Once, after I had spent a few months in my new widowhood, someone said to me, “If you do that, I will lose all respect for you.” Looking back, I have come to realize what that person was actually saying to me was, “If you do that, you will be going against what I want you to do, and I will be upset because I no longer have any control over you.”
What does a statement like that have to do with respect? Nothing! Moreover, it wasn’t even about me but rather about the person saying it.
In truth, it’s a statement of control, and it asserts something to the effect of: “I do not approve of your choice, and I am using the threat of losing my respect in order to control you so you make the choice I think you ought to make!”
Anyone who embraces the concept of respect would never hold respect over someone’s head as a form of manipulation or control!

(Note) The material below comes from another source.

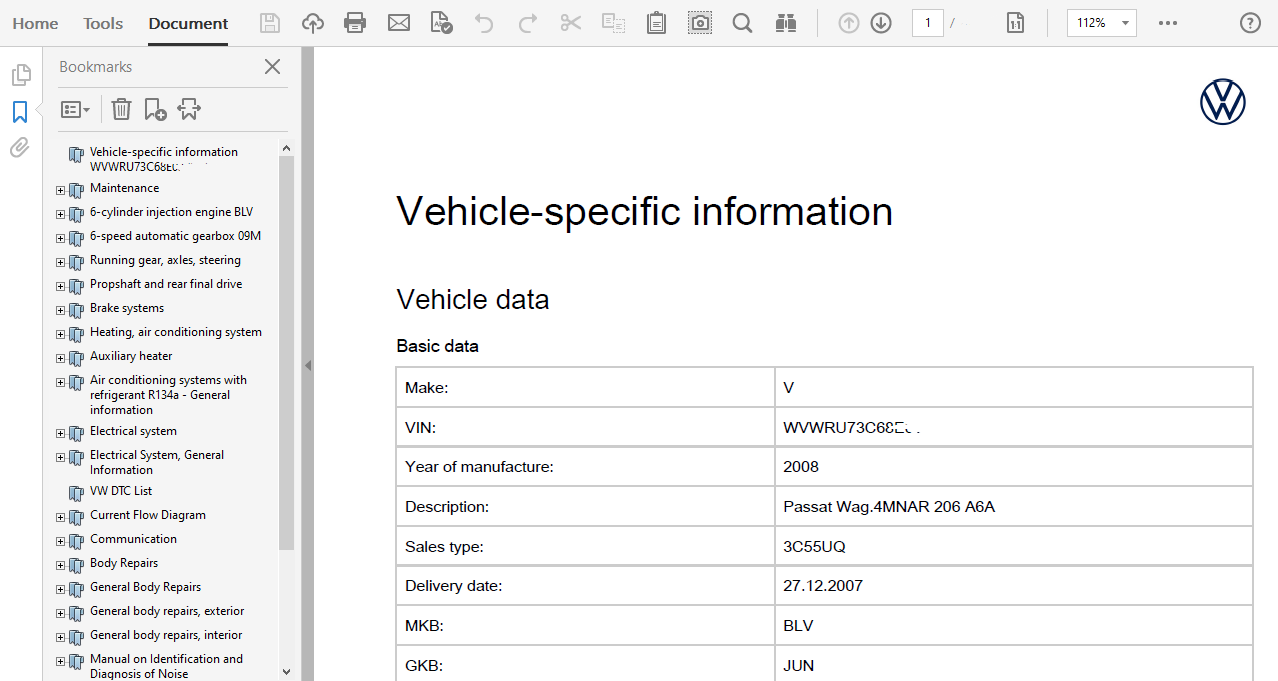Expand the Maintenance bookmark

pyautogui.click(x=59, y=189)
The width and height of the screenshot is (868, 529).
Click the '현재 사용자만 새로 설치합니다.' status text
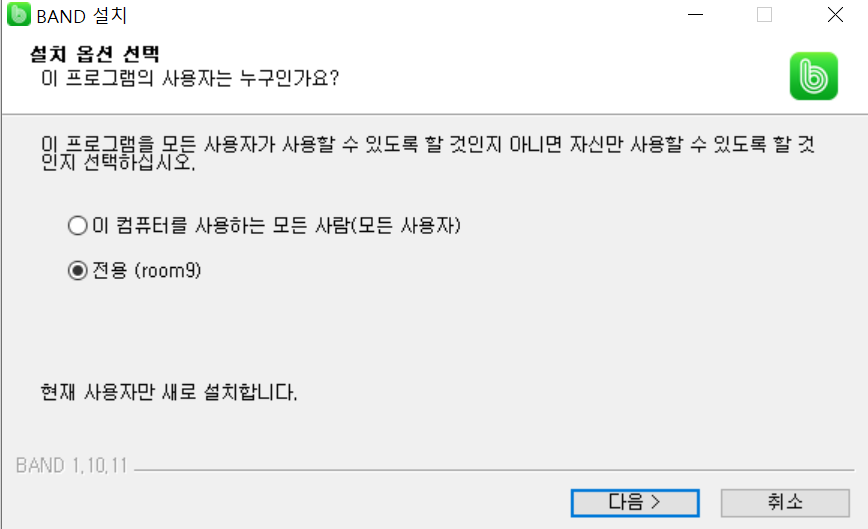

I am learning more and more that respect is not something you win or lose, earn or take away, or something you can hold over someone’s head. Respect is something you either have or do not, and it all begins with you. Making a choice based on someone holding the concept of respect over your head means you have no respect for yourself, so you attempt to gain it through others. I know that the more I do that, the more I feel something missing inside of me – that being respect for myself.
Respect is not a defiance of others either. It’s simply a form of honoring yourself and recognizing that, even as a widow, you’re still alive – that you still have worth and your life has purpose and meaning AND that you respect yourself enough to pursue your dreams – even if others don’t believe this to be true. When I respect myself, I automatically respect others.